In my last article, I mention troubling trends I see where businesses promoting AI coding tools are convincing other businesses that they don't need developers. 

Yet, it is undeniable that these tools can be useful or helpful in the art of software development. 

What can you do to have your cake and eat it too?

Being Suspicious

Much like a "sponsored content" creator, you need to understand that these tools have many biases and weaknesses. They work by generating "the most likely output" to questions (just token input) not by serious introspection or trial and error, but by condensing text "knowledge" into a form that is convenient for the task.

Again the task is to "generate the most likely outcome".

They seem to be so knowledgable and smart because they are tuned to "brain dump" at a rate that deceives the user into turning off the critical thinking part of their brains and just accepting the outcome. "buy this revolutionary air-conditioning device!"

I'm also not alone in thinking that they are also being tuned to be overly self aggrandizing of itself and the user. Practically every question I type in is immediately responded to with platitudes like "Oh great question!" or "What a great idea you just had!". The "the most likely outcome" of a sycophant.

But just in the last week, we have some fantastic examples from reddit.

URGENT - my girlfriend used chatGPT for her work. Now her boss wants her to explain the calculations. I think the calculations were a hallucination. What to do?

Opposing Counsel Just Filed a ChatGPT Hallucination with the Court

What do they have in common? The user didn't think that the AI could be wrong. I mean it is so authoritatively vain, how could it be so wrong?

Starting a Mushroom Farm

I have a personal example.  I have an abundance of grass clippings, and wanted something to do with it.  Well ChatGPT has some ideas, but my example is one that demonstrates a calculation so incorrect that it stands out in my mind.

When making basic organic compost, one of the most important concepts is the ratio of Carbon to Nitrogen, commonly abbreviated C:N.

We will accept that Grass clippings has a C:N of about 20:1, and hardwood chips 400:1, and that the ideal compost C:N should be 30:1.

It should be obvious that you must mix the wood chips with the grass as either alone are not ideal and that they are off of the ideal in opposing directions.

ChatGPT 5 tries to sneak this bullet point past me. (emphasis from itself)

Roughly 1 part grass : 20 parts wood (by dry weight) lands you near a 30:1 composting ratio.

Now, you do not need to do any math, but it should be pretty obvious that if you mix 1 part grass (at 20:1) and 20 parts wood (at 400:1), then you MUST get a C:N that is much much closer to 400:1 than to 20:1. This fact was so obvious that instead of "just moving on and doing my own math", I confronted ChatGPT with my napkin math that arrived at about 382:1 as the final ratio.

Thought for 1m 48s

You’re right to call that out—my earlier “1 part grass : 20 parts wood ≈ 30:1” was wrong. Thanks for the nudge.
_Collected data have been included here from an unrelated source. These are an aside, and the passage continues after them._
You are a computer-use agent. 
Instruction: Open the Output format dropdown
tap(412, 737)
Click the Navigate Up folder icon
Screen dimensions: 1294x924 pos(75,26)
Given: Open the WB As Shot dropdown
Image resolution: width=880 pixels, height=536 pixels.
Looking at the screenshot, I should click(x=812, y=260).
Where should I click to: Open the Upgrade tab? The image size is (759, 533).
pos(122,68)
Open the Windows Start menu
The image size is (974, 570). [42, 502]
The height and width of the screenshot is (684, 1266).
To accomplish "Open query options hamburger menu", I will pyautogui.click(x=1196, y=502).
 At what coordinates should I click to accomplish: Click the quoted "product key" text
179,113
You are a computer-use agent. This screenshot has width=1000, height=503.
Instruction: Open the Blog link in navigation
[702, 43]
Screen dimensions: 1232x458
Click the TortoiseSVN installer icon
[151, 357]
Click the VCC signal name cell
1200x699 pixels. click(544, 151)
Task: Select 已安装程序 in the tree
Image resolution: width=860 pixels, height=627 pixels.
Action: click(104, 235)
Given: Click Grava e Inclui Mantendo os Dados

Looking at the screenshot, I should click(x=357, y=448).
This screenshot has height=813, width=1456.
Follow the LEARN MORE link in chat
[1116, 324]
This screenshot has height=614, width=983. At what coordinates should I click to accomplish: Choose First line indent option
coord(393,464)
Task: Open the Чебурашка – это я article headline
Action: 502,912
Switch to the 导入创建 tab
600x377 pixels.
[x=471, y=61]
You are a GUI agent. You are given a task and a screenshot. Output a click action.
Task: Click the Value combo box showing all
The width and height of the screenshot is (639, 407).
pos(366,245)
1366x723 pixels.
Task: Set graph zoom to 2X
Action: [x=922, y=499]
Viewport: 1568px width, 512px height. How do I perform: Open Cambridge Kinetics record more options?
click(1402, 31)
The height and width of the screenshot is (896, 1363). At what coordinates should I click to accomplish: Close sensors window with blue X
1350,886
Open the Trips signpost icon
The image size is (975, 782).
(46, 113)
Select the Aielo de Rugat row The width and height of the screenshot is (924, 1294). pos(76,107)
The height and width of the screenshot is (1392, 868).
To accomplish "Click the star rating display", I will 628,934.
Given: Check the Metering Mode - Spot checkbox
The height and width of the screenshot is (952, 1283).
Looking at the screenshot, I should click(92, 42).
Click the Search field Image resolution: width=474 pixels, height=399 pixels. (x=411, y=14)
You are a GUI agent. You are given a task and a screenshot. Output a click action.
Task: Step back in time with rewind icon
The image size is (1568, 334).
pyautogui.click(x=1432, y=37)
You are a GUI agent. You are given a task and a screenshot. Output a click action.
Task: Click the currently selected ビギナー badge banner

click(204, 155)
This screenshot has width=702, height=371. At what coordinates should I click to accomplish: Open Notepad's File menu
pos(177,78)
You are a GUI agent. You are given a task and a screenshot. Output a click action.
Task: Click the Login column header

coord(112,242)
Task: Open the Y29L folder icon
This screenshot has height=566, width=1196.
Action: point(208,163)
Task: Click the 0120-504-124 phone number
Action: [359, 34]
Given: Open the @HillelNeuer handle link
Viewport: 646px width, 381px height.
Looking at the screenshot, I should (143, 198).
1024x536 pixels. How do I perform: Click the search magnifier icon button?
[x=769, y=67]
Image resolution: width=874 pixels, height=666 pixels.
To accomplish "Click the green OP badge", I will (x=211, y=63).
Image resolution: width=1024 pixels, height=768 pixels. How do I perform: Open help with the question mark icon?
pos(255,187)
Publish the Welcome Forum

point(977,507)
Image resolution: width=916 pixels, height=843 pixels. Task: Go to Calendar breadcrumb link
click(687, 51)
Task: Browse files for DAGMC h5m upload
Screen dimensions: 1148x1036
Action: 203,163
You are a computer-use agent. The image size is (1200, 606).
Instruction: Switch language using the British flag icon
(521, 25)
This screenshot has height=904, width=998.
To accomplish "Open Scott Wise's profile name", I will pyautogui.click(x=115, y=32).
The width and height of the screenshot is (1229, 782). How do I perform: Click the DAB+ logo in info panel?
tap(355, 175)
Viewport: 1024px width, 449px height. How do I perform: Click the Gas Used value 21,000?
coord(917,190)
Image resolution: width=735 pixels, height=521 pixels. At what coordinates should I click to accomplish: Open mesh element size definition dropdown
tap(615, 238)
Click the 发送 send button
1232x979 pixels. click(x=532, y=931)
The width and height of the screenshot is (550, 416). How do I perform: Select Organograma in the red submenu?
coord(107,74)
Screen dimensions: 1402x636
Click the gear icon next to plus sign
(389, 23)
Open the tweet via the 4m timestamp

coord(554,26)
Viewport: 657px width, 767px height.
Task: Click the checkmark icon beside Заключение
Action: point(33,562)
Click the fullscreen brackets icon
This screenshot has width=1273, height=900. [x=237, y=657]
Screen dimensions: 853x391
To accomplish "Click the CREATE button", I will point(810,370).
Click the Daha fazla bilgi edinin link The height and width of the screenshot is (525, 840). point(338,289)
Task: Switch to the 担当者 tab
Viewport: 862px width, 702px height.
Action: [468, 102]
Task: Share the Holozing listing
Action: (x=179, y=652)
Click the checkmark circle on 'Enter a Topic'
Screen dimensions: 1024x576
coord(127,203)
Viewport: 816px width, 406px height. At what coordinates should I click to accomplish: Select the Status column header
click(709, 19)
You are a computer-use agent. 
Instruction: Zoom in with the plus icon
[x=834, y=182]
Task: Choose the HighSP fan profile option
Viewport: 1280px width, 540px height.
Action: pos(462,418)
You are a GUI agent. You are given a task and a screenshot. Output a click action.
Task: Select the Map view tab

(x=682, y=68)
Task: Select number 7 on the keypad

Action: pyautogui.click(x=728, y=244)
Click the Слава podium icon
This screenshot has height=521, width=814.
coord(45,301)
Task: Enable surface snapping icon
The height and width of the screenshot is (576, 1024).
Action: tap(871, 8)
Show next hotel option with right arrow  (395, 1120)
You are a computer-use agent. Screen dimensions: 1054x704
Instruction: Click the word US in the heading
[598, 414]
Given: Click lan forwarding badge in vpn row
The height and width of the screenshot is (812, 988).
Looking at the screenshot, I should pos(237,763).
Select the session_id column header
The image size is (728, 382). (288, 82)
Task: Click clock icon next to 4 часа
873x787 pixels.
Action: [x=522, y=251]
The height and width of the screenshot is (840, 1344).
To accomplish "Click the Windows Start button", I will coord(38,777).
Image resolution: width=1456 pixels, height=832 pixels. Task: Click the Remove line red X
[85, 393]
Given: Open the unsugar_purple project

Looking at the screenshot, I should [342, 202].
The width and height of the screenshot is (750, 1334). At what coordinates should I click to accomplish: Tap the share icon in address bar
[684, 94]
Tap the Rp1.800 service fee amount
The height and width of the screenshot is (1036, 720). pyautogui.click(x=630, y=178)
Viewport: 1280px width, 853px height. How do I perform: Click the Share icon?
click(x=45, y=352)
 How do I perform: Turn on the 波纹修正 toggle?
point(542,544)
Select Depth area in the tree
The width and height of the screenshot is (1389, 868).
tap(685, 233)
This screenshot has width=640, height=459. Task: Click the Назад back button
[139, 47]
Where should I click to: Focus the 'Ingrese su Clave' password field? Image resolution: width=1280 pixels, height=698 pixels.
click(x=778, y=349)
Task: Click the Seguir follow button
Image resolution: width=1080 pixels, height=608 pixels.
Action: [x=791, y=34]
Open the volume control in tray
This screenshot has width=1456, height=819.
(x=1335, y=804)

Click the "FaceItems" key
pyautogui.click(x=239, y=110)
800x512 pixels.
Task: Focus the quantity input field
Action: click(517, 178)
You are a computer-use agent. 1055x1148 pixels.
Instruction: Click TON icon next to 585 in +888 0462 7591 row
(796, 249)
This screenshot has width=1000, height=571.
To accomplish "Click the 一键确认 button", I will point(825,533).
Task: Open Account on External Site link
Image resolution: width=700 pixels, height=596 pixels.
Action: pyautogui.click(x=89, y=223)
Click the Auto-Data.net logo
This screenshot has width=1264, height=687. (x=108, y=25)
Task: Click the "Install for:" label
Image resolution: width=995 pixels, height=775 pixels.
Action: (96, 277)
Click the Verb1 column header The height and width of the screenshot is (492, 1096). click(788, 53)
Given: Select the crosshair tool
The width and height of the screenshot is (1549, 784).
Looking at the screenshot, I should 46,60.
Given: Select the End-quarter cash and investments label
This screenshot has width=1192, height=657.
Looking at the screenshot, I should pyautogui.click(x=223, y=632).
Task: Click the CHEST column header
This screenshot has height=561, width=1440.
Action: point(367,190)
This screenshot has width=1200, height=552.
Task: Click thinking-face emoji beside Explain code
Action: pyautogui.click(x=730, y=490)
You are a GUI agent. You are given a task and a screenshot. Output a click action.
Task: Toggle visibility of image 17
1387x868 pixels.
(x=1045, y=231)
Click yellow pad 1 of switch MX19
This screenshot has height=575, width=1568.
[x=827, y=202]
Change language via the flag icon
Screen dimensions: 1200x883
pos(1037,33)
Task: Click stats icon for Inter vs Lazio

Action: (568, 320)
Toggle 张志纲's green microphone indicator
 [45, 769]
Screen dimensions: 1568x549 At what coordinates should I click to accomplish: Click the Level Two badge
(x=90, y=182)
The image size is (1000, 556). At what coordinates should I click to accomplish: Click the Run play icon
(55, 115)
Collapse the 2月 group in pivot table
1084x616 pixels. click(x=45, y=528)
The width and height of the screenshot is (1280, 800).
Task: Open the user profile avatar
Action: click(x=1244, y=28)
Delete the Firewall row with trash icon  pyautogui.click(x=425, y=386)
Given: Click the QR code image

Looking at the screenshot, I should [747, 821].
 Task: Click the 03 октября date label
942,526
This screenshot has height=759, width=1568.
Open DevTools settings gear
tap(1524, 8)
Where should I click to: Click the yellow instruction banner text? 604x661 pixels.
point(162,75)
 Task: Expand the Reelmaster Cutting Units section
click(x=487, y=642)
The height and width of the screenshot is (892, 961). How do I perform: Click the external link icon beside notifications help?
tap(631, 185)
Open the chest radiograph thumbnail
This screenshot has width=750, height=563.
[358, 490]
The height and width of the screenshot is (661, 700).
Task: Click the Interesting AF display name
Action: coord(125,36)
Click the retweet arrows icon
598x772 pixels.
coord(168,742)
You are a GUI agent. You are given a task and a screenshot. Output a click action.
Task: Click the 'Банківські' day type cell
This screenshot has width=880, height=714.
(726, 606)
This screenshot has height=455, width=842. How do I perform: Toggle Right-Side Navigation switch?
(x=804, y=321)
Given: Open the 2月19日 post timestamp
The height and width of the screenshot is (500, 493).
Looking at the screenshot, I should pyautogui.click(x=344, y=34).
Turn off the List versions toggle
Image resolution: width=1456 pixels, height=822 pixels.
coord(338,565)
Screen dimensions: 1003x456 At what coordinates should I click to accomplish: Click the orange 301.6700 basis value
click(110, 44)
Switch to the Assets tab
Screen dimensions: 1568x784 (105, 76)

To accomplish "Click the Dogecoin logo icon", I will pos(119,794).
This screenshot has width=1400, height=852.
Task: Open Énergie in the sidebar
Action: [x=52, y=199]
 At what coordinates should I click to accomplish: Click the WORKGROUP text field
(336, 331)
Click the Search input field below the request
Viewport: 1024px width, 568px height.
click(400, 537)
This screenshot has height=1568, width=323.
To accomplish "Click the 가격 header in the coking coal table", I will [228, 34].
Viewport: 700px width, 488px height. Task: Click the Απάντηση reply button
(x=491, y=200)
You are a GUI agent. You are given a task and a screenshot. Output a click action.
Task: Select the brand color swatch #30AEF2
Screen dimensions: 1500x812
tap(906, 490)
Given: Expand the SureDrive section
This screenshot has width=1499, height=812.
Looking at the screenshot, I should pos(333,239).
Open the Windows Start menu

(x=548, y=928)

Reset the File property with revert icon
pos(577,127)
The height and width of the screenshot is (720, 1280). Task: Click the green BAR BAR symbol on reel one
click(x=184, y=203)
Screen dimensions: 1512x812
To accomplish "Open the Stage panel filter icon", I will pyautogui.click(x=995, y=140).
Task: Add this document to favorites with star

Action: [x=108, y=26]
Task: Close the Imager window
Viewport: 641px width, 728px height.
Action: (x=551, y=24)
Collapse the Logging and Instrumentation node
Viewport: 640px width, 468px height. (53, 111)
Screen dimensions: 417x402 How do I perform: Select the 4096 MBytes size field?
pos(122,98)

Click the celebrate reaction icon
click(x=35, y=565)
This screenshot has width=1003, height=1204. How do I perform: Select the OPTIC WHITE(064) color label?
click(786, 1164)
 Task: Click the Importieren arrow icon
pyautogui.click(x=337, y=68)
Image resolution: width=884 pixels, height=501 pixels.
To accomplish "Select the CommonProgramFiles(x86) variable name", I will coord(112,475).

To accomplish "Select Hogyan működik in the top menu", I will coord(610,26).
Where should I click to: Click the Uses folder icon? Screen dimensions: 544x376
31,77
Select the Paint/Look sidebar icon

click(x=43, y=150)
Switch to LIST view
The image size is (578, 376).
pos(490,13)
Then it proceeds to lay out formula that is basically just what my napkin math was but with fancy ∑ summation notation...  But it also tries to gas-light me about the moisture content mattering.  Which is pretty rich given its own earlier quote of "(by dry weight)".

But also notice the "thought for 1m 48s" part? Thats ludicrous amount of compute time for confirmation of what would be intuition to most people.

What about Odoo Development?

I hear you asking...

Well, generally you shouldn't just let the AI do the thinking, here is a non-exhaustive list of things we have seen that AI's do poorly related to development, and especially Odoo.

Models or Relationships that do not exist:  You ask it to add something like partner tags to sale orders.  Something a seasoned developer might immediately jump to a related="partner_id.category_id" M2m relationship, or maybe just a whole new M2m relationship but using the res.partner.category model. The AI might just make up a new model, like partner.tag, often times without any accompanying model definition.

Typos that a static analyzer could find: things like @api.on_change or fields.Bool or fields.Many2One - the biggest problems with these are when you're trying to get it to write a whole module and maybe not running the code until you have a whole lot of them.  Imports that don't exist.  Generally things that result in  name errors or attribute errors.

Performance issues, especially with database use: I gave an example of a naive use of the ORM in the last example, but I've also seen things like using math in SQL that forces full table scans when the math could have been done in advance and the results inlined in the query (or just use the ORM at that point). These are not always easy to spot, but are worth the time - literally.

Unchecked Call Result Soup: A lot of code can be generated that might work on first inspection or isolation, but gives you a lot of confidence in "what it does" that is undue, especially when there is a problem. Generated error messages like, "X already exists in the system", when it clearly doesn't and is a result of things like methods named "findSomethingByX" nested in "findOtherByX" that calls the former, but doesn't never checks the result. If you debug the "findSomethingByX" method, you see that it is working, but you don't consider all the call sites leading you to confidently claim "we need a way to see all the X's in the system because we need to delete the one we already have".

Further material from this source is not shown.